• [Work request] Return the records word for word. Any pictures in them are not part of the copy.
Data extract START
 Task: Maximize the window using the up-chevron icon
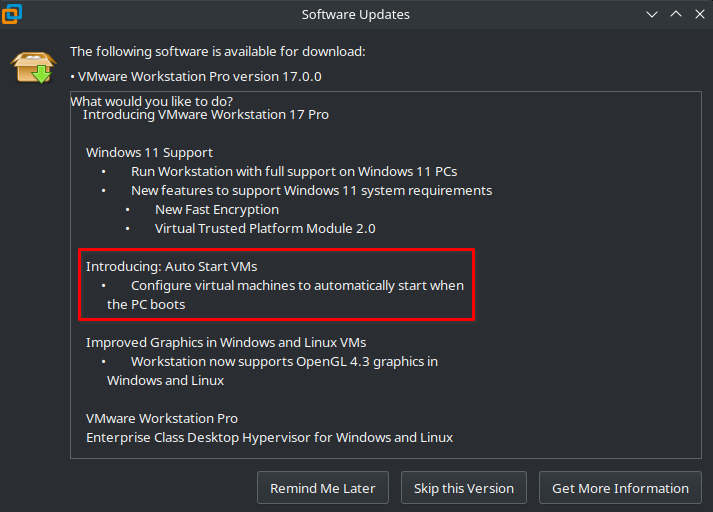point(676,14)
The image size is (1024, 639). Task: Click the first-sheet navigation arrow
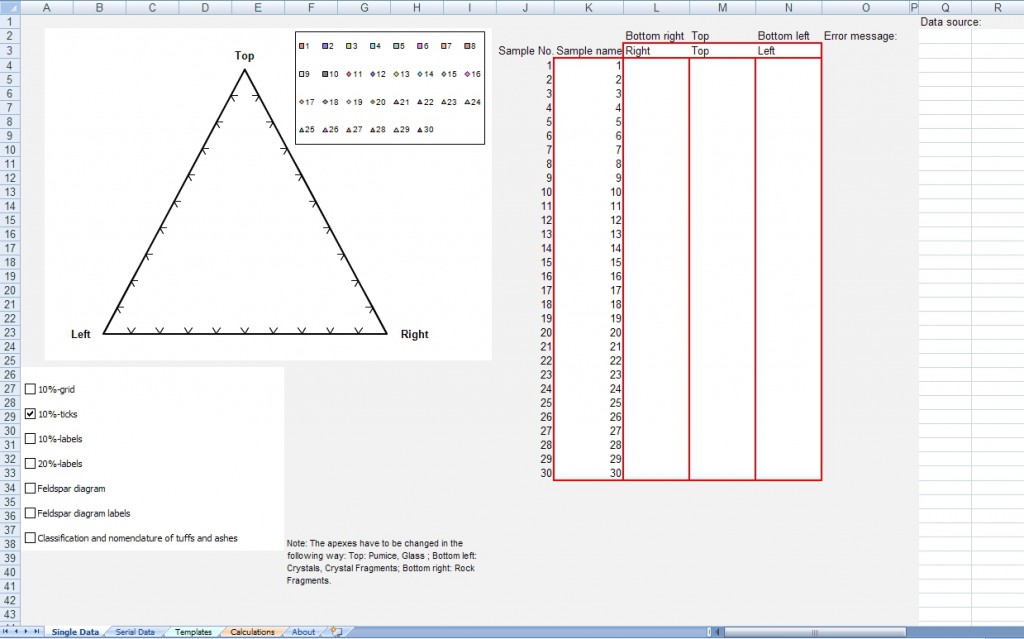tap(6, 632)
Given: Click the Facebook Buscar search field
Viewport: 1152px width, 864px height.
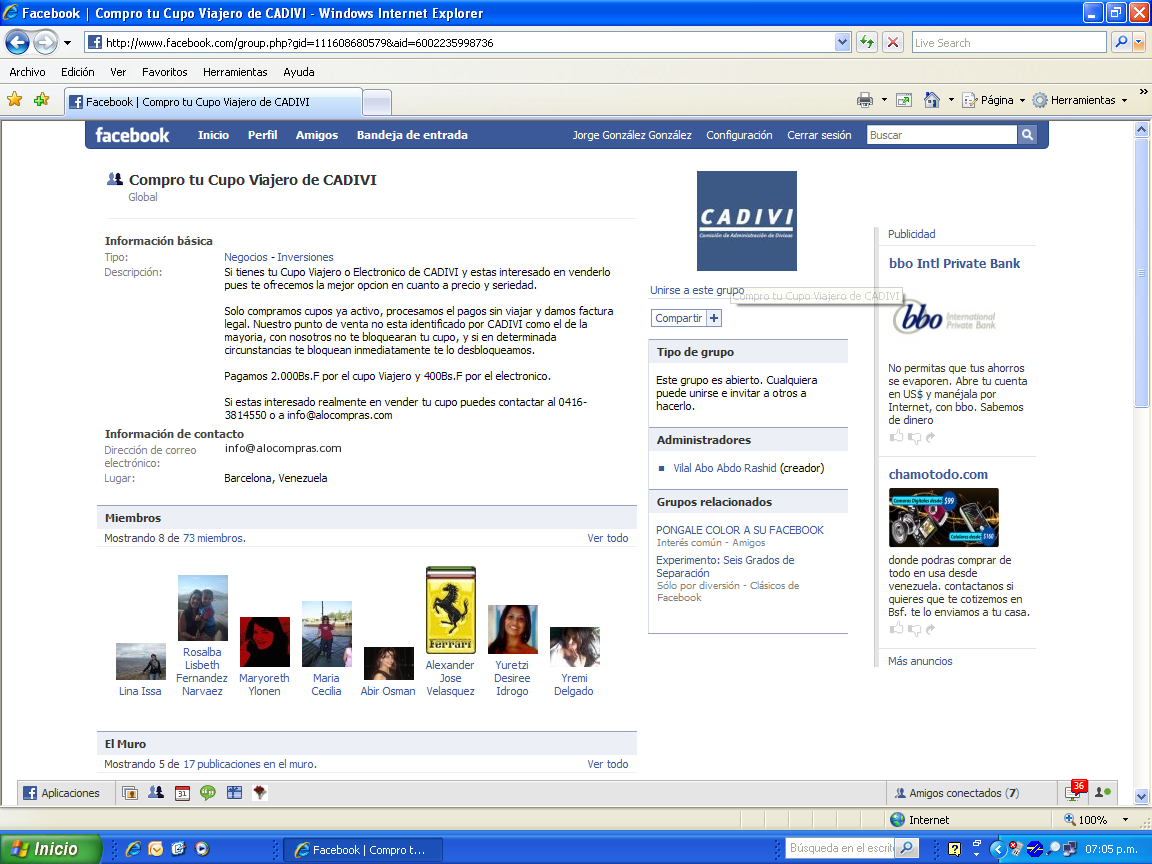Looking at the screenshot, I should pyautogui.click(x=941, y=135).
Data extract END
• [Exercise answer]
 Task: Maximize the window using the up-chevron icon
point(676,14)
The image size is (1024, 639). Task: Click the first-sheet navigation arrow
tap(6, 632)
Given: Click the Facebook Buscar search field
Viewport: 1152px width, 864px height.
Looking at the screenshot, I should pyautogui.click(x=941, y=135).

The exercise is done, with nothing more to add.